Many people like ambiguous endings. I will endure them because I know that ambiguity is part of life. And because no matter how much pouting I do, no more story is going to appear on the page. Liking things tied up in tidy little bows is why I enjoy Chapter 23 of Persuasion so much.
We have Anne talking to Harville and having a chance to speak her peace about women’s constancy vs. men’s. We have the swoony letter, which is swoon worthy because it’s an apology and plea for time together all wrapped up in tidy little package. THEN, you have this:
“There could not be an objection. There could only be a most proper alacrity, a most obliging compliance for public view: and smiles reined in and spirits dancing in private rapture. In half a minute, Charles was at the bottom of Union Street again, and the other two (Anne and Frederick) proceeding together: and soon words enough had passed between them to decide their direction towards the comparatively quiet and retired gravel-walk, where the power of conversation would make the present hour a blessing indeed; and prepare it for all the immortality which the happiest recollections of their own future lives could bestow. (Drumroll please) There they exchanged again those feelings and those promises which had once before seemed to secure every thing…”

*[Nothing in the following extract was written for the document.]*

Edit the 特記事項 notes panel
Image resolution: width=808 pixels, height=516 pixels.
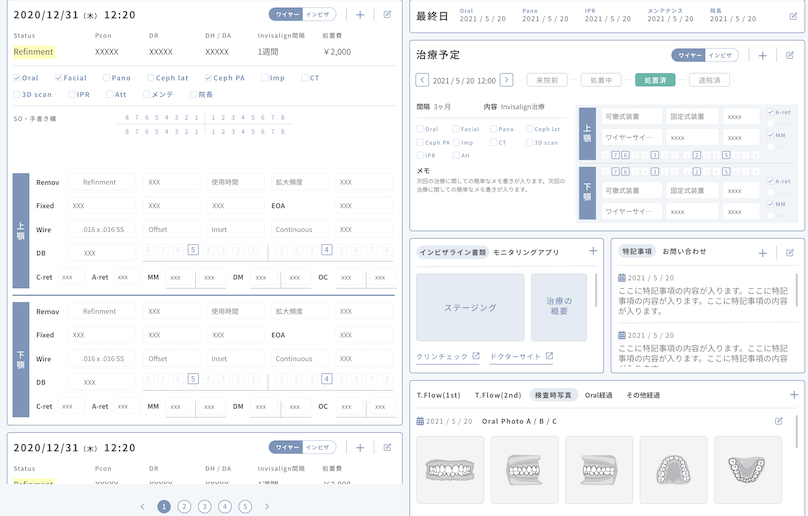point(790,254)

Yes, people, they got it all said and done even before all the explanations about Louisa, Elliot, jealousy, and that perfectly lousy line about Anne having changed so much Frederick would not have known her.
As their spirits were dancing, they started singing off the same page.
The further apology is nice, and I like the last chapter’s clarifying what happens to most of the players. But, it’s Frederick and Anne happy again that matters.
I think it’s a good start to a romantic June’s blogging.